The deal is a "tax scam, at its base," added Ben Scott, policy director of Free Press, a media reform group. In a Reverse Morris Trust deal, the selling company can avoid paying taxes on its sold assets as long as its shareholders end up with more than 50 percent of stock of the buying company.
A representative of Verizon didn't immediately respond to requests for comments on the opposition to the deal. Verizon has said the rural lines don't fit into its strategy focused on fiber-based broadband service.
But Steve Crosby, senior vice president for regulatory and public affairs for Frontier, called opposition to the deal misguided and based on "disinformation."
"We're taking on debt, but we're taking on a ton of revenue, too," he said. "[Opponents] are trying everything to scuttle this thing."
In January 2009, Verizon sold off rural phone lines in Vermont, New Hampshire and Maine to FairPoint Communications in a similar deal. FairPoint then filed for bankruptcy in October. Hawaii Telcom Communications, which took control of Verizon's Hawaiian lines in 2005, filed for bankruptcy in 2008.
A Reverse Morris Trust deal with FairPoint should be an "ominous" sign for regulators looking at the Frontier deal, said U.S. Representative Alan Mollohan, a West Virginia Democrat. Frontier will have to cut thousands of jobs, and Verizon will walk away with a tax break, he said.
"I'd prefer to see that funding go to extend broadband in West Virginia," Mollohan said. "This [deal] is not in the best interest of our state."
Frontier now owns about 144,000 phone lines in West Virginia. If the deal goes through, it would own more than 760,000 phone lines, making it the dominant telecom provider in the state. The problem, said Mollohan and other critics, is that Frontier will inherit an outdated telecom network, and it's unlikely to have the money to upgrade to faster broadband service.
In the deal, Frontier would gain hundreds of thousands of lines in several other states, including Indiana, Illinois, Ohio, Michigan, Wisconsin, Oregon and Washington.
With Frontier $3.3 billion in debt, upgrading the networks to bring higher-speed broadband service to rural areas will not be a high priority, said Larry Cohen, president of Communications Workers of America. With Reverse Morris Trust deals, "you're getting companies that are taking on enormous debt," he said.
The CWA has organized a Sunday rally in Charleston, West Virginia, for people opposed to the deal.
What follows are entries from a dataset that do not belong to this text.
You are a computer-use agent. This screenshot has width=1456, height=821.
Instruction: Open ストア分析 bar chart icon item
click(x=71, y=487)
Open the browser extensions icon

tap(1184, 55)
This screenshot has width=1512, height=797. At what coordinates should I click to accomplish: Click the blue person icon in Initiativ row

The U.S. Department of Justice and U.S. Federal Trade Commission have not opposed the deal, but the U.S. Federal Communications Commission is still looking at it.
Frontier will be focused on broadband service with its new customers, Crosby countered. About 92 percent of Frontier's current customers have access to broadband, making it a U.S. leader in broadband availability, he said.
Reverse Morris Trust deals have been around for more than a decade and are a good tool to save shareholders from paying taxes on sales of assets, he added.